> [Document text]:
____________________
Hon. Margaret Dawn Anderson: Akana, Your Honour and honourable senators. I rise today to speak to Canada’s inaction to create lasting and substantive equality and equity for Indigenous people. Neville Bonner stated:
We as Aboriginal people still have to fight to prove that we are straight out, plain human beings — the same as everyone else.
On February 14, 1831, Edward Everett — a politician, diplomat and orator from Massachusetts — rose in the House of Representatives. These are his words:
Here, at the centre of the nation, beneath the portals of the capitol, let us solemnly auspicate the new era of violated promises, and tarnished faith. Let us kindle a grand council‑fire, not of treaties made and ratified, but of treaties annulled and broken. Let us send to our archives for the worthless parchments, and burn them in the face of day. There will be some yearnings of humanity as we perform the solemn act. They were negotiated for valuable considerations; we keep the consideration and break the bond.
Historical records support that Canada’s policies and legislation mirror that of the United States — from the treaties, Department of Indian Affairs, Indian agents, residential schools and colonial practices.
____________________
> [Provided material]:
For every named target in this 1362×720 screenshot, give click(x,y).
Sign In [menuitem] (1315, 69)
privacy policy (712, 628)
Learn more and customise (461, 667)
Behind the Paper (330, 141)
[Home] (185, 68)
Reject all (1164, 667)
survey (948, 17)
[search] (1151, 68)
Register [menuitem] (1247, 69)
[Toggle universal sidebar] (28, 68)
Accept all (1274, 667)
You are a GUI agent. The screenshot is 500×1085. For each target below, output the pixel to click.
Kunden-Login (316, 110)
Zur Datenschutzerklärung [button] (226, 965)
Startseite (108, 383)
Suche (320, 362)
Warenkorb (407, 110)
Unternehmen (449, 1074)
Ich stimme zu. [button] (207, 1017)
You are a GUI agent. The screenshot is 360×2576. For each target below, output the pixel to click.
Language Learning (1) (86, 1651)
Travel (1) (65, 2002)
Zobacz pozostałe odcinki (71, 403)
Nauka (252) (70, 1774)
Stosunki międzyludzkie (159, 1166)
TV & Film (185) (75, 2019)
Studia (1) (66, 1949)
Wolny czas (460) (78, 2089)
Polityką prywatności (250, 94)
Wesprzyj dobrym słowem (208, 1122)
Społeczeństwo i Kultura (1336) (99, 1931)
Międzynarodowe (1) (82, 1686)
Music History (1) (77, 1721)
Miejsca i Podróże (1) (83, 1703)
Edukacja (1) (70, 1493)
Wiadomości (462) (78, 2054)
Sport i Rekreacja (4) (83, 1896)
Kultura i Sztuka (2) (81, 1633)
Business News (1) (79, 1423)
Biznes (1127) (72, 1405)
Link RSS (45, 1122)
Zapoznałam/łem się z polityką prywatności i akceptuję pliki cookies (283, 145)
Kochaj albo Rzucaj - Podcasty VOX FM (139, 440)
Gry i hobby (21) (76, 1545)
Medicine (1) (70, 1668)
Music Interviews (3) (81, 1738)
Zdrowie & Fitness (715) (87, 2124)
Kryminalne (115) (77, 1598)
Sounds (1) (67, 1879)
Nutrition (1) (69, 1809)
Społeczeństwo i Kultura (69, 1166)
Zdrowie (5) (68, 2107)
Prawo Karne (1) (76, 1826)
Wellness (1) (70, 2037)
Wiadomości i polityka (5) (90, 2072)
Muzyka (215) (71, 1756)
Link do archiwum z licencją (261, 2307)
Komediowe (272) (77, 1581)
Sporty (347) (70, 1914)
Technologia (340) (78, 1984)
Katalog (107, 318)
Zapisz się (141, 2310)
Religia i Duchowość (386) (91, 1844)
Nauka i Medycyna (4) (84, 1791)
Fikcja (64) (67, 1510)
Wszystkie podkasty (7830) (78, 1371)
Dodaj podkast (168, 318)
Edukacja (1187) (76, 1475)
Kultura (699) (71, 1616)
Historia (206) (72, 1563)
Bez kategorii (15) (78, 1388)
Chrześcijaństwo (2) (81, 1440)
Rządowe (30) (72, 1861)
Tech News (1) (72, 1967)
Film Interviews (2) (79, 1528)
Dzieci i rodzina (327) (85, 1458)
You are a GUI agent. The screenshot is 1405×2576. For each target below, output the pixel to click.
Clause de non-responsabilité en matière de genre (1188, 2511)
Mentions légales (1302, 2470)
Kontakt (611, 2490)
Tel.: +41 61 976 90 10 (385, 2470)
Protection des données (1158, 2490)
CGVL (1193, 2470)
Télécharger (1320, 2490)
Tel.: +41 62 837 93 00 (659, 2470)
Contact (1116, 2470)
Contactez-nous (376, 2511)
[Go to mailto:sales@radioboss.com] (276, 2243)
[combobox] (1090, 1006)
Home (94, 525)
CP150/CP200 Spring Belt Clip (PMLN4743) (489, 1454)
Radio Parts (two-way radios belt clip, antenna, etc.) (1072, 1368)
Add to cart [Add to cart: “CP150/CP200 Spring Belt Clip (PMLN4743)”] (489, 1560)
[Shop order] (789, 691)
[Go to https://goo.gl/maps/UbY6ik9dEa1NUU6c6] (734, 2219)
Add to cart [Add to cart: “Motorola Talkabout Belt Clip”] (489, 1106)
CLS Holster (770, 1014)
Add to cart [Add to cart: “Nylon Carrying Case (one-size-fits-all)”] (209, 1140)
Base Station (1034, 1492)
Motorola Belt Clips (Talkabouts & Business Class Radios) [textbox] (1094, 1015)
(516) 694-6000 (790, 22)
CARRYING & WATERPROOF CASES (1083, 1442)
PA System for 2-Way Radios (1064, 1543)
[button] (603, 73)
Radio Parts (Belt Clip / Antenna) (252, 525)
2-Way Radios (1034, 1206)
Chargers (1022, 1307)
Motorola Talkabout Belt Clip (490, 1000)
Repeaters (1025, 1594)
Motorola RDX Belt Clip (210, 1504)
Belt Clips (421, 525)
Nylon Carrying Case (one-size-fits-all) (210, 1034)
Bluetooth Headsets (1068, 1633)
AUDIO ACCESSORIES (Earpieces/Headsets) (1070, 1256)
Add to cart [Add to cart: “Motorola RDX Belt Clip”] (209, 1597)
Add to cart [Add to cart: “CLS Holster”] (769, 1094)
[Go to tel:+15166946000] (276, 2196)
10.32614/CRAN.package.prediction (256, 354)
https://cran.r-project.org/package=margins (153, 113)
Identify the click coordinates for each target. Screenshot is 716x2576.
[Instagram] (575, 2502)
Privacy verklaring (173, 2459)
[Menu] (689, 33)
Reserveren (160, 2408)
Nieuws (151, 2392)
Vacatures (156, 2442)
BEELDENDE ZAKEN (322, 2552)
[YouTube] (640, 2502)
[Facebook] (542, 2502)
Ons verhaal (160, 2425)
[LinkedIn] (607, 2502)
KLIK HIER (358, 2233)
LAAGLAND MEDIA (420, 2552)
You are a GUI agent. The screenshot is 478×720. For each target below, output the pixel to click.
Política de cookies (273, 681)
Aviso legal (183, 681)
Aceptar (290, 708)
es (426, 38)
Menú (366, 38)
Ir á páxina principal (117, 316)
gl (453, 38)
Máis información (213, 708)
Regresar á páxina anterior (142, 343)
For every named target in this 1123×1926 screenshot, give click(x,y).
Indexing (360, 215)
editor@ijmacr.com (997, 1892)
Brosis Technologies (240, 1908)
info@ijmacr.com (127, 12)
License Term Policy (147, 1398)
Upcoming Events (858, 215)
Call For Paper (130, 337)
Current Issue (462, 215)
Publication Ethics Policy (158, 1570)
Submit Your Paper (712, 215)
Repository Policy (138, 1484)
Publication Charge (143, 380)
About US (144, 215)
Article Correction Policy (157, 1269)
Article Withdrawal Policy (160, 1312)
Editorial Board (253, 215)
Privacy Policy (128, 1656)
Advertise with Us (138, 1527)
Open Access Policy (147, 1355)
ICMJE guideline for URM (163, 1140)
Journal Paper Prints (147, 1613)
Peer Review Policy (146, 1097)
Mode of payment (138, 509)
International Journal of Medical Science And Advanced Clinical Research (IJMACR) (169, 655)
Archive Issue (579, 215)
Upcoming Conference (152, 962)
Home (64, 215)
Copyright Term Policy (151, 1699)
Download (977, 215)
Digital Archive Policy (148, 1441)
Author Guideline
____________________
> [Goals]:
1. Reproduce the speech word for word from "Historical records support" to "and colonial practices.".
2. Present the rows from the line with "Tech News (1) (72, 1967)" to the line with "AUDIO ACCESSORIES (Earpieces/Headsets)" as a numbered list, skipping blank lines.
The speech and the rows have no connection to each other.

> [List of solutions]:
1.
Historical records support that Canada’s policies and legislation mirror that of the United States — from the treaties, Department of Indian Affairs, Indian agents, residential schools and colonial practices.

2.
1. Tech News (1) (72, 1967)
2. Film Interviews (2) (79, 1528)
3. Dzieci i rodzina (327) (85, 1458)
4. You are a GUI agent. The screenshot is 1405×2576. For each target below, output the pixel to click.
5. Clause de non-responsabilité en matière de genre (1188, 2511)
6. Mentions légales (1302, 2470)
7. Kontakt (611, 2490)
8. Tel.: +41 61 976 90 10 (385, 2470)
9. Protection des données (1158, 2490)
10. CGVL (1193, 2470)
11. Télécharger (1320, 2490)
12. Tel.: +41 62 837 93 00 (659, 2470)
13. Contact (1116, 2470)
14. Contactez-nous (376, 2511)
15. [Go to mailto:sales@radioboss.com] (276, 2243)
16. [combobox] (1090, 1006)
17. Home (94, 525)
18. CP150/CP200 Spring Belt Clip (PMLN4743) (489, 1454)
19. Radio Parts (two-way radios belt clip, antenna, etc.) (1072, 1368)
20. Add to cart [Add to cart: “CP150/CP200 Spring Belt Clip (PMLN4743)”] (489, 1560)
21. [Shop order] (789, 691)
22. [Go to https://goo.gl/maps/UbY6ik9dEa1NUU6c6] (734, 2219)
23. Add to cart [Add to cart: “Motorola Talkabout Belt Clip”] (489, 1106)
24. CLS Holster (770, 1014)
25. Add to cart [Add to cart: “Nylon Carrying Case (one-size-fits-all)”] (209, 1140)
26. Base Station (1034, 1492)
27. Motorola Belt Clips (Talkabouts & Business Class Radios) [textbox] (1094, 1015)
28. (516) 694-6000 (790, 22)
29. CARRYING & WATERPROOF CASES (1083, 1442)
30. PA System for 2-Way Radios (1064, 1543)
31. [button] (603, 73)
32. Radio Parts (Belt Clip / Antenna) (252, 525)
33. 2-Way Radios (1034, 1206)
34. Chargers (1022, 1307)
35. Motorola Talkabout Belt Clip (490, 1000)
36. Repeaters (1025, 1594)
37. Motorola RDX Belt Clip (210, 1504)
38. Belt Clips (421, 525)
39. Nylon Carrying Case (one-size-fits-all) (210, 1034)
40. Bluetooth Headsets (1068, 1633)
41. AUDIO ACCESSORIES (Earpieces/Headsets) (1070, 1256)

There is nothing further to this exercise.